The ways in which promotion and tenure committees operate vary significantly across universities and departments. While committees often have the capability to evaluate the rigor and quality of articles and monographs in their scientific field, assessment with respect to practices concerning research data and software is a recent development and one that can be harder to implement, as there are few guidelines to facilitate the process. More specifically, the guidelines given to tenure and promotion committees often reference data and software in general terms, with some notable exceptions such as guidelines in [5] and are almost systematically trumped by other factors such as the number and perceived impact of journal publications. The core issue is that many colleges establish a scholarship versus service dichotomy: Peer-reviewed articles or monographs published by university presses are considered scholarship, while community service, teaching, and other categories are given less weight in the evaluation process. This dichotomy unfairly disadvantages digital scholarship and community-based scholarship, including data and software contributions [6]. In addition, there is a lack of resources for faculties to facilitate the inclusion of responsible data and software metrics into evaluation processes or to assess faculty’s expertise and competencies to create, manage, and use data and software as research objects. As a result, the outcome of the assessment by the tenure and promotion committee is as dependent on the guidelines provided as on the committee members’ background and proficiency in the data and software domains.
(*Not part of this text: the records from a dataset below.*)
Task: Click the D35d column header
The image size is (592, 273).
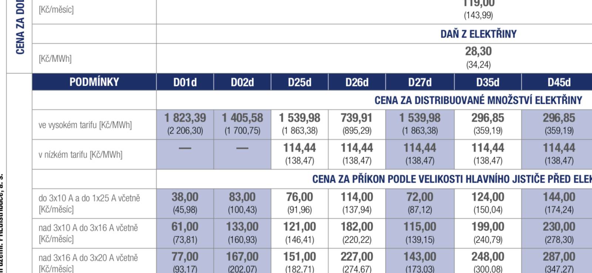Action: tap(488, 82)
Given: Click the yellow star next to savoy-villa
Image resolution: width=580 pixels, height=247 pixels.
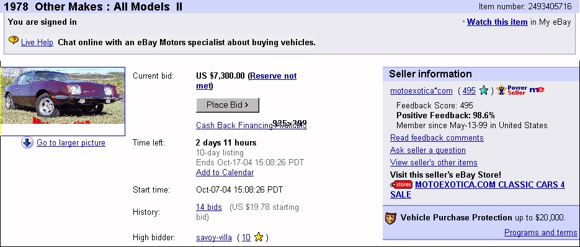Looking at the screenshot, I should click(x=259, y=237).
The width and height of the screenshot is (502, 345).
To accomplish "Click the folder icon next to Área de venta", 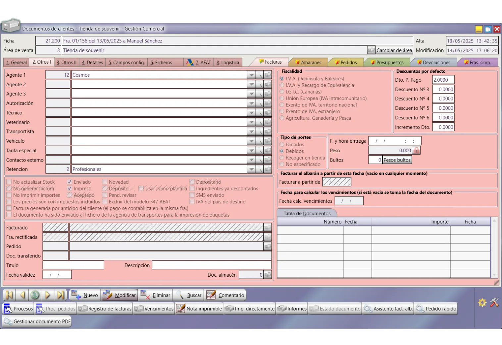I will point(371,50).
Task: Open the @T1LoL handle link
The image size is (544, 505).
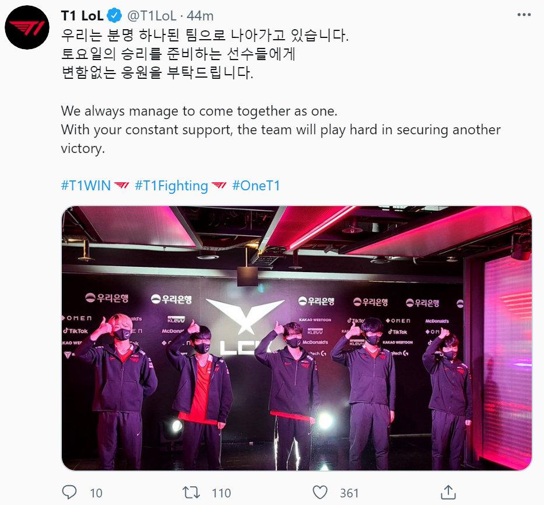Action: [x=152, y=16]
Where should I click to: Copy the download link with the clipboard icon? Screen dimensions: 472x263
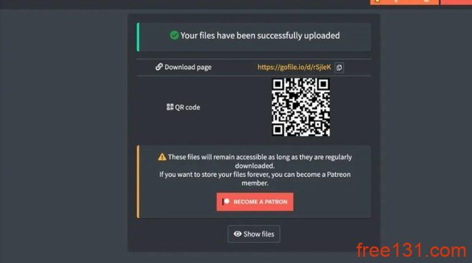[x=339, y=68]
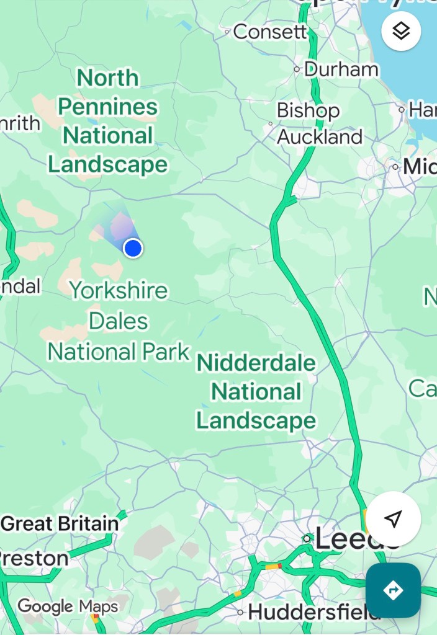Screen dimensions: 437x635
Task: Select North Pennines National Landscape label
Action: point(108,121)
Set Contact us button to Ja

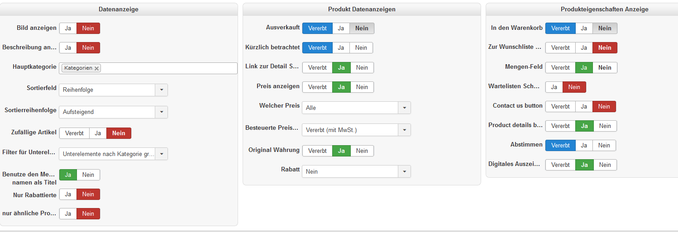[x=584, y=107]
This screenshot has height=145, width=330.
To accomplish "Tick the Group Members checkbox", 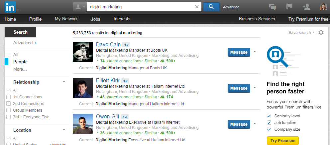I will 9,110.
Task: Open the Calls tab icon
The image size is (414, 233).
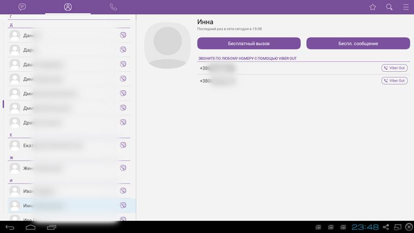Action: 113,7
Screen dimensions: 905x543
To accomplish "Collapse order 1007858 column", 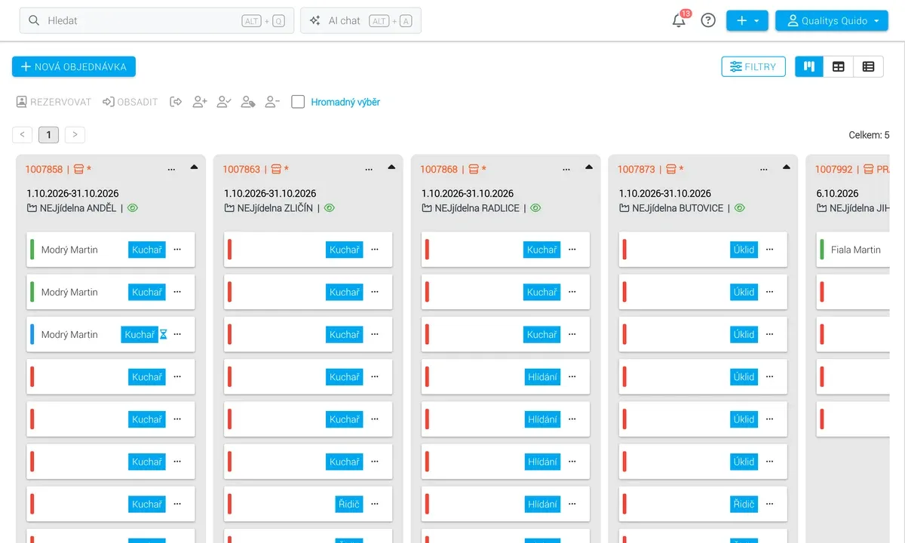I will (194, 167).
The presented guidelines aim to help alleviate these issues and align the academic evaluation processes to the principles of open science. We focus here on hiring, tenure, and promotion processes, but the same principles apply to other areas of academic evaluation at institutions. While these guidelines are by no means sufficient for handling the complexity of a multidimensional process that involves balancing a large set of nuanced and diverse information, we hope that they will support an increasing adoption of processes that recognize data and software as key research contributions.
Rule 1: Align the process to the institutional values
The institution’s values should guide its research enterprise. This includes the type and modality of scholarship that applicants are expected to demonstrate as part of academic evaluation processes. Institutions should articulate the universal principles of scholarship that it values for hiring, promotion, tenure, and other evaluations—e.g., quality, impact, and others—and document those in faculty handbooks. The departmental and college values should align to institutional values, and those collective principles should be consistently applied across institutional processes beyond researcher evaluation. Where the institution values open practices, that should be reflected in onboarding and training activities, for example, institutional programs can emphasize the importance of assigning persistent identifiers (e.g., DOIs or other persistent identifier that meets community-established best practices [7]) to all research outputs, including data and software, and of citing those contributions on their own merit in other research outputs. The institution’s commitment to open practices should also be reflected in the review of research proposals by institutional review boards. There is precedent for appointing research data experts and librarians to institutional review boards to support the evaluation of research ethics and data integrity in those domains [8].
The guidance provided in faculty handbooks should explicitly recognize that scholarly contributions are diverse, and signal that open datasets and software are eligible contributions, and expertise in those areas part of the skillset it aims to reward. Institutions should then encourage specific departments to craft guidelines aligned to those values (see examples in Box 1).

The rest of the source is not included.